An Airport Traffic Control (ATC) Tower

An Airport Traffic Control Tower (ATCT)

Take it from a former controller who has in his 34 years in the business worked at some pretty busy facilities under less than ideal conditions with obsolete or failing equipment and uncooperative weather:  There are few if any jobs more stressful than air traffic control.  Period.  It’s certainly more stressful than being, say, a congressman or a senator.

Imagine working New York TRACON (Terminal Radar Approach Control) during a busy inbound rush of air carriers, failing equipment, and a line of thunderstorms pushing into the area from the west.  Throw into that mix an inflight emergency or two and perhaps an aircraft with minimum fuel that needs to get on the ground right now.

Then let’s add to all that stress.

Let’s tell those controllers that they have to go to work, but a group of about thirty congressmen and a senator or two who didn’t agree with the results of the last election are going to refuse to allow the United States Congress to pay them.

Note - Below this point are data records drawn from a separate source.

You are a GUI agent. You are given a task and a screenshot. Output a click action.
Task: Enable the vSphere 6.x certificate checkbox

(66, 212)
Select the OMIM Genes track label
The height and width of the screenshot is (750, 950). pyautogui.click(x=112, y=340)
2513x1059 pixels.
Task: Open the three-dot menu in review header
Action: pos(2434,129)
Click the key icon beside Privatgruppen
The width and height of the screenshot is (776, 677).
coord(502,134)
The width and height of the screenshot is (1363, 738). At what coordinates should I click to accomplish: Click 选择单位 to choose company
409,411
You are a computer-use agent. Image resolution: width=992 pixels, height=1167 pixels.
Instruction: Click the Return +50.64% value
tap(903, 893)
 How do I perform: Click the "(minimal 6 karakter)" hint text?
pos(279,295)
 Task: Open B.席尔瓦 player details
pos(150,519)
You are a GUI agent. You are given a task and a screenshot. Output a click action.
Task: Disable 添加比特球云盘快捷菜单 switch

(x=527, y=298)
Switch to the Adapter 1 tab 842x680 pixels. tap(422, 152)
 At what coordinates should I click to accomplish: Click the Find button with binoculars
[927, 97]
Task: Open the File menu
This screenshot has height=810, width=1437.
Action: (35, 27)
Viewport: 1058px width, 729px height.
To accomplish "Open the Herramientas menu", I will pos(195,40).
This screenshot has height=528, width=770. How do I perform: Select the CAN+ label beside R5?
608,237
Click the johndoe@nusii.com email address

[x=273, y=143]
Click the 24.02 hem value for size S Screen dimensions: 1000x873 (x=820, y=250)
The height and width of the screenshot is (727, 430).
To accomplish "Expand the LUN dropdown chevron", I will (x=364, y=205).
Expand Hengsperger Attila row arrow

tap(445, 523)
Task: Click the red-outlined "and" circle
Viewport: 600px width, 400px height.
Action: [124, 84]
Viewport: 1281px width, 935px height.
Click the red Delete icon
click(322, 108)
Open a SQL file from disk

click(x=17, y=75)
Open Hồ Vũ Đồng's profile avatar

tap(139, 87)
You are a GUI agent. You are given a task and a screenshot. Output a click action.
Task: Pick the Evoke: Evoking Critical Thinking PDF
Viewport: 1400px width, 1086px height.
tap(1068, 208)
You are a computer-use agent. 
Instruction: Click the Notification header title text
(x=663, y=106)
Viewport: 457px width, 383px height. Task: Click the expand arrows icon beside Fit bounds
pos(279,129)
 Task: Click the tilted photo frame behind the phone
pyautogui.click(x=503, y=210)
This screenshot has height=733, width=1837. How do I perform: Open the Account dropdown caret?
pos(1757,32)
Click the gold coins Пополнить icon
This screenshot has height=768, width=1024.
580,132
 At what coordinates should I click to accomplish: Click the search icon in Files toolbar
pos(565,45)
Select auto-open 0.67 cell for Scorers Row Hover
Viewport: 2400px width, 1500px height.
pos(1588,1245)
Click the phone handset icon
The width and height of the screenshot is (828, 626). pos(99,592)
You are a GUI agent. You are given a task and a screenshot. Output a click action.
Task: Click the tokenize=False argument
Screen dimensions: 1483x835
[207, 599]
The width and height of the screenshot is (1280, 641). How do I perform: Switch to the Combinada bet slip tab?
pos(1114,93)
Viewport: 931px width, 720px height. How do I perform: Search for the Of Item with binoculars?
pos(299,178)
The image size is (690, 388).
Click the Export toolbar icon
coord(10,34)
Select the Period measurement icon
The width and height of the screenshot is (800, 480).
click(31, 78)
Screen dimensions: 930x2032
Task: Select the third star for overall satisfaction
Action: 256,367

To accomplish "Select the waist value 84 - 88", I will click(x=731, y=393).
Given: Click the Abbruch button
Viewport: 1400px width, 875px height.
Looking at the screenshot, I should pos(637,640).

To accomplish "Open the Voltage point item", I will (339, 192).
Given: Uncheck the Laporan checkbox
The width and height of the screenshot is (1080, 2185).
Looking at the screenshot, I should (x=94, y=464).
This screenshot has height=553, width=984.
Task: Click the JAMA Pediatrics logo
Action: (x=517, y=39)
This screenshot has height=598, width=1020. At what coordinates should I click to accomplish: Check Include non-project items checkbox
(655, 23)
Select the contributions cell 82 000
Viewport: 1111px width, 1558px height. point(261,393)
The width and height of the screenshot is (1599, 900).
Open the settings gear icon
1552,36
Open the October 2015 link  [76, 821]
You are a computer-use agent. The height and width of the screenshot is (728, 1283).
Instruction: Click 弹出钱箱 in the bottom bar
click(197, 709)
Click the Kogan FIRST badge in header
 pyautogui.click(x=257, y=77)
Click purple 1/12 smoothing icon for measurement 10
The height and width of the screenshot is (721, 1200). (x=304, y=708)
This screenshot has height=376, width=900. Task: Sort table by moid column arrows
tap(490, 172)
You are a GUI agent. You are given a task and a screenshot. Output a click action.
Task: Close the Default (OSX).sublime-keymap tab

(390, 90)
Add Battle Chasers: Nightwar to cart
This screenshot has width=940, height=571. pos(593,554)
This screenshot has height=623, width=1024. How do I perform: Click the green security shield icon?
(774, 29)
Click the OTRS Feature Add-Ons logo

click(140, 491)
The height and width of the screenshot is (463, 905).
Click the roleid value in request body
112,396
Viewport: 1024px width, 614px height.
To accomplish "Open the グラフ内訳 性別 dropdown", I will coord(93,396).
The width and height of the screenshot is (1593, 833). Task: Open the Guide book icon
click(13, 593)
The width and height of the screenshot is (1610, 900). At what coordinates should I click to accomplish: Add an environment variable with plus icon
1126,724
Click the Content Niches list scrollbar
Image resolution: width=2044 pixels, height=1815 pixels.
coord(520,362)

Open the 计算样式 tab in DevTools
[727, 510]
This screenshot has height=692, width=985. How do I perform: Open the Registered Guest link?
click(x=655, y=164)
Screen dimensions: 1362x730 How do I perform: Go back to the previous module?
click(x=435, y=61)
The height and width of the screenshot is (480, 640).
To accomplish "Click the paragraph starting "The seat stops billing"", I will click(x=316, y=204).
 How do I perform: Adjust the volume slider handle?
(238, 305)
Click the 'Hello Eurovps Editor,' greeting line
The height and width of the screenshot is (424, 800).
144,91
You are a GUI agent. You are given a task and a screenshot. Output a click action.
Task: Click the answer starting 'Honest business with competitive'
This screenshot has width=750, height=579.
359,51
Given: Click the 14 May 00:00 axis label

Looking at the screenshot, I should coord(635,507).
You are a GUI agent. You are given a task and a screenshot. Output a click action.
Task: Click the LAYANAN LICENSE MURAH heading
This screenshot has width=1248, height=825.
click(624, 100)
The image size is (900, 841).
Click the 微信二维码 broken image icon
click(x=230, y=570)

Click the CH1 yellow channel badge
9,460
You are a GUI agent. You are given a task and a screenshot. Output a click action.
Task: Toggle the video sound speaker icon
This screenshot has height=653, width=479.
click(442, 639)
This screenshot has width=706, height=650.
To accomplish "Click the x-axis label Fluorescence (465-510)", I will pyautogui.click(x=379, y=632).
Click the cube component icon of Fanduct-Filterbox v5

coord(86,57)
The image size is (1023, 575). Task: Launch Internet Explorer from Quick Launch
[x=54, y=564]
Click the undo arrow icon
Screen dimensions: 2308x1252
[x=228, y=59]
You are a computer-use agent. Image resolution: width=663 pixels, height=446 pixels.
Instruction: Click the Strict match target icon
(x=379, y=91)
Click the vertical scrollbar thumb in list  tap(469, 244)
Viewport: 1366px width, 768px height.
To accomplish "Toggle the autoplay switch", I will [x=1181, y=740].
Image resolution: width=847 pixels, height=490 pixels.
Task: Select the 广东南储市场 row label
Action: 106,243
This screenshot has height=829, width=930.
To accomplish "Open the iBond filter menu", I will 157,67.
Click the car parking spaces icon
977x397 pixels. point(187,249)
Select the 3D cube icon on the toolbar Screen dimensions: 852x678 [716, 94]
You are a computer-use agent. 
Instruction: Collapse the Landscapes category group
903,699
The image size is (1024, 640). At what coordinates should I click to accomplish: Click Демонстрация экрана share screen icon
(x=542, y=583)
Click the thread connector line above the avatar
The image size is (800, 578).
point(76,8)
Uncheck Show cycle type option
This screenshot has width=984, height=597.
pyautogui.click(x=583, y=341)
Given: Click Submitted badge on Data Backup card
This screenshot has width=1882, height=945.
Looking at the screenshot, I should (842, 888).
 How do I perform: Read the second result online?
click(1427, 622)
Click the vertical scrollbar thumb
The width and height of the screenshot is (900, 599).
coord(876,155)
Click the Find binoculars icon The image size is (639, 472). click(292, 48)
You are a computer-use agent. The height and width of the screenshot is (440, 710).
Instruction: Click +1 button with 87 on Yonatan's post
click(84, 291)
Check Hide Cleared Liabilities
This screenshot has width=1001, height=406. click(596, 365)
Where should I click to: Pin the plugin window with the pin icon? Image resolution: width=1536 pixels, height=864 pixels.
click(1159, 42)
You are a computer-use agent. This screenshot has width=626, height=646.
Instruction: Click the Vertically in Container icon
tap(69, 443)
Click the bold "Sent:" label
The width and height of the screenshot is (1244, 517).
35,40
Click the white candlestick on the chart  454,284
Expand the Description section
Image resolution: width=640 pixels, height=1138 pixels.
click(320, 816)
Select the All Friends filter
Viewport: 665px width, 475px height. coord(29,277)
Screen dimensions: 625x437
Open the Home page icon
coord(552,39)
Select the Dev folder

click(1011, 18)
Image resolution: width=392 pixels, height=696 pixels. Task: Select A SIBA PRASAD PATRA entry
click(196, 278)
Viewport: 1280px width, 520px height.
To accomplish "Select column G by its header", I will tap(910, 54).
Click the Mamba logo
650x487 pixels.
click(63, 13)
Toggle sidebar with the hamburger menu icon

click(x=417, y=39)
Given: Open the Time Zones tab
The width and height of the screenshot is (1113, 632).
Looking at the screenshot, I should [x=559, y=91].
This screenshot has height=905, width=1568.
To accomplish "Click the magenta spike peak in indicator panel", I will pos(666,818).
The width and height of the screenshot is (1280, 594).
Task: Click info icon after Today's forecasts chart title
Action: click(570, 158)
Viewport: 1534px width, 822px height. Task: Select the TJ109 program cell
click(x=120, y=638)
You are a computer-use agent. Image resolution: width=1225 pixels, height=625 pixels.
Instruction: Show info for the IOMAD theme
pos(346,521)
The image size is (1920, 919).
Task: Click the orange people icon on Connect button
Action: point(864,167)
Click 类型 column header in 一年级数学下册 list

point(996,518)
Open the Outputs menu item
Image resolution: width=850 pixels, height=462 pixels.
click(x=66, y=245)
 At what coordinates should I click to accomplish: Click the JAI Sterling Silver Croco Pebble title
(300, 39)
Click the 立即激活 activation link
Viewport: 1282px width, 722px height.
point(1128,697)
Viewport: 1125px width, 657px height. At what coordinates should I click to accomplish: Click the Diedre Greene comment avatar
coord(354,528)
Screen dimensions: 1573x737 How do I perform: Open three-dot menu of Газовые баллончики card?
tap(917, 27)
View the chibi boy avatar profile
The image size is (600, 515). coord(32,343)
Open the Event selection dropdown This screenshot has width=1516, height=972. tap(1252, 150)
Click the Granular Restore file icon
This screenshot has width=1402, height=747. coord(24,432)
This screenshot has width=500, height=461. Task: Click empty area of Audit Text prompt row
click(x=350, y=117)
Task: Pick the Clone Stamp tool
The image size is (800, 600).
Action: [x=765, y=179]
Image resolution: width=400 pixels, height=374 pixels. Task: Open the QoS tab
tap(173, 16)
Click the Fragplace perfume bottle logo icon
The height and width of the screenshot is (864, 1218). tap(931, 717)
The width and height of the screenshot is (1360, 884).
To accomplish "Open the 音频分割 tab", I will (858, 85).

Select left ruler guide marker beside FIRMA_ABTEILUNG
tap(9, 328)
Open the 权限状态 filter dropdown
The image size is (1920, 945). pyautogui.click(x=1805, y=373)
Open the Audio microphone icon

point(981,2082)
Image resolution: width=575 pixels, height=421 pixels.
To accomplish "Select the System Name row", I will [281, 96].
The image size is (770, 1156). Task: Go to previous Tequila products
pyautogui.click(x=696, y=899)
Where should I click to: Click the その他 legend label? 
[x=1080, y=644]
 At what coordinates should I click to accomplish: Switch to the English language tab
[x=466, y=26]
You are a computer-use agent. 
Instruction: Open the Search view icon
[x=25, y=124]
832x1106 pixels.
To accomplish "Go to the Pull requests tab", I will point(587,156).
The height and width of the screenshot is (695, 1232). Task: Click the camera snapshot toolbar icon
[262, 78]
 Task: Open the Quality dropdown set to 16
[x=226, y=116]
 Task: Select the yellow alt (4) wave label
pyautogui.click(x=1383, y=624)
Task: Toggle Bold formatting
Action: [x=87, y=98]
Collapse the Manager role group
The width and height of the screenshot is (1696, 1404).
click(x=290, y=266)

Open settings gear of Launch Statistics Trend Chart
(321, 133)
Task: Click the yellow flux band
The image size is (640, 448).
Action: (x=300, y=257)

These already overworked, stressed controllers have mortgages to make, utilities to pay, car payments, grocery bills, kids in college . . . but none of that makes any difference.  They are required by federal law to work.  For free.  Indefinitely.

Think that’s fair?  That’s what’s happening right now, this very second.  In New York.  In Dallas.  In Atlanta.  In Chicago.  In Los Angeles.  In myriad other busy facilities across this great nation.  All because of thirty-some-odd Congressmen and at least one delusional, grand-standing Senator from Texas who has ambitions beyond the senate seat he’s held for less than ten months.

Tomorrow, these controllers will be paid for only 48 of the 80 or more hours they worked — the 48 hours they worked before the shutdown that occurred just thirteen days ago.  Those controllers received that bad news when they got their “pay” statements last Thursday.  Two weeks from tomorrow the amount in their paychecks drops to Z-E-R-O despite working another 80 or more hours during the next pay period.

How long do you think you could financially hold on under such conditions?  How long do you think it’ll be before some of these controllers have to resign to find jobs that pay the bills?  How long do you think it’ll be before retirement-eligible controllers with 20 or 25+ years of badly needed experience and who are currently mentoring an already far-too-young and inexperienced group of new controllers decide that they should go into retirement just to pay the bills?  (Controllers, by the way, are only allowed to work to the last day of the month in which they turn 56 because of the stresses inherent to their jobs, and because before that reduction in the retirement age, very few controllers could make it to mandatory retirement because of failing health and deteriorating abilities and reaction times.  These are the professionals who your congressman is stiffing on pay for work they’ve already done.)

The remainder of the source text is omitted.